2.2.1 Metode Mendeskripsi Tokoh Ada beberapa cara dalam menggambarkan tokoh-tokoh. Pertama, secara analitik, yaitu pengarang sendiri langsung menceritakan bagaimana watak tokoh-tokohnya. Kedua, secara dramatik. Pengarang tidak langsung menceritakan bagaimana watak tokoh-tokoh ceritanya. Misalnya: melalui penggambaran tempat dan lingkungan tokoh, bentuk-bentuk lahir (potongan tubuh dan sebagainya) melalui percakapan maupun melalui perbuatan sang tokoh (Esten, 1990: 27).
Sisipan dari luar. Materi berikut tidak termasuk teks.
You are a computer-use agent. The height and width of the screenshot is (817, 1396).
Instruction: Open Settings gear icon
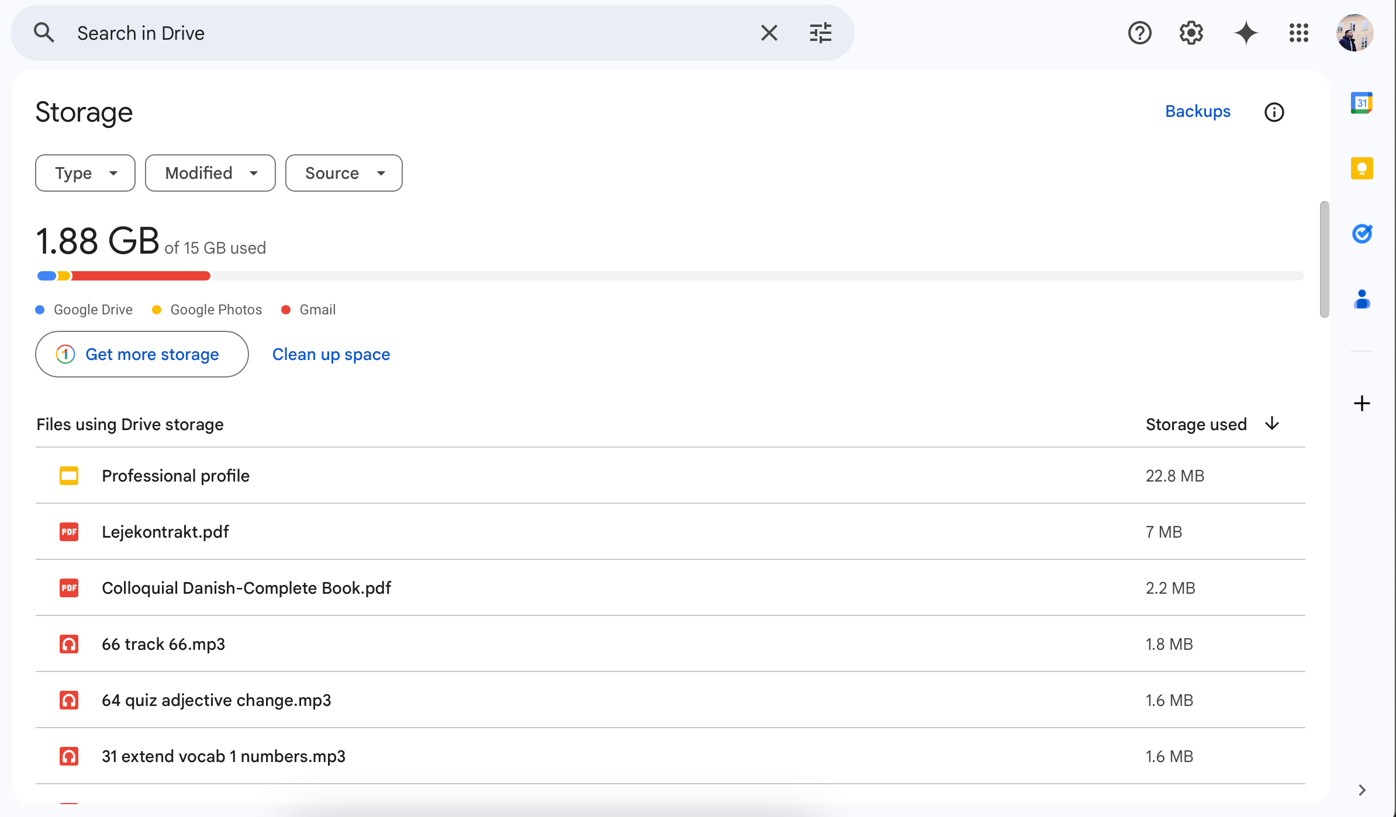click(x=1191, y=33)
2.2.1.1 Metode Langsung Metode ini disebut juga cara analitik. Pengarang secara langsung melukiskan tokoh dengan memberikan deskripsi, uraian atau penjelasan, melalui bidang fisiologi, sosiologi maupun bidang psikologinya. Pengarang sendiri langsung memberitahukan kepada pembaca tentang para tokoh (Mido, 1994: 22). Metode pelukisan tokoh seperti diatas bersifat sederhana dan cenderung ekonomis. Hal tersebut merupakan kelebihan dari metode analitis (analitik) dimana pengarang dapat dengan cepat dan singkat mendeskripsikan karakter atau watak dari tokoh ceritanya (Nurgiantoro, 2002: 196). 21
2.2.1.2 Metode Tidak Langsung Saad dalam Mido (1994) menjelaskan bahwa dalam metode ini pengarang secara tidak langsung membuat deskripsi tentang para tokoh. Metode ini disebut juga metode ragaan atau metode dramatik. Dalam metode ini pengarang membiarkan tokoh cerita untuk menunjukkan karakter atau watak yang dimilikinya melalui aktivitas yang dilakukan, baik secara verbal (katakata), dan non verbal (tingkah laku), maupun melalui peristiwa yang terjadi (Nurgiantoro, 2002: 198). Menurut Sudjiman (1991) pun mengatakan bahwa metode dramatik menggambarkan watak tokoh di dalam perbuatan dan dialog tokoh. Menurut Mido (1994) ada beberapa cara pengarang dalam melukiskan watak para tokoh ceritanya secara tidak langsung, yaitu: a. Melalui deskripsi fisik b. Melalui deskripsi mimik dan sikap tubuh c. Melalui ucapan-ucapan dan pikiran tokoh d. Melalui deskripsi perbuatan e. Melalui dialog f. Melalui deskripsi milik dan lingkungan g. Melalui nama tokoh h. Melalui reaksi, ucapan, pendapat tokoh lain Disamping kedua metode ini, William dalam Sudjiman (1991) mengemukakan cara kontekstual. Dengan cara ini, bahasa yang digunakan pengarang dapat memperlihatkan watak tokoh. Namun dalam skripsi ini penulis hanya menganalisis tokoh cerita secara verbal dan non verbal atau melalui tingkah laku (deskripsi perbuatan) dan melalui dialog (percakapan). 22
2.2.1.2.1
Metode Verbal (Melalui Dialog Atau Percakapan)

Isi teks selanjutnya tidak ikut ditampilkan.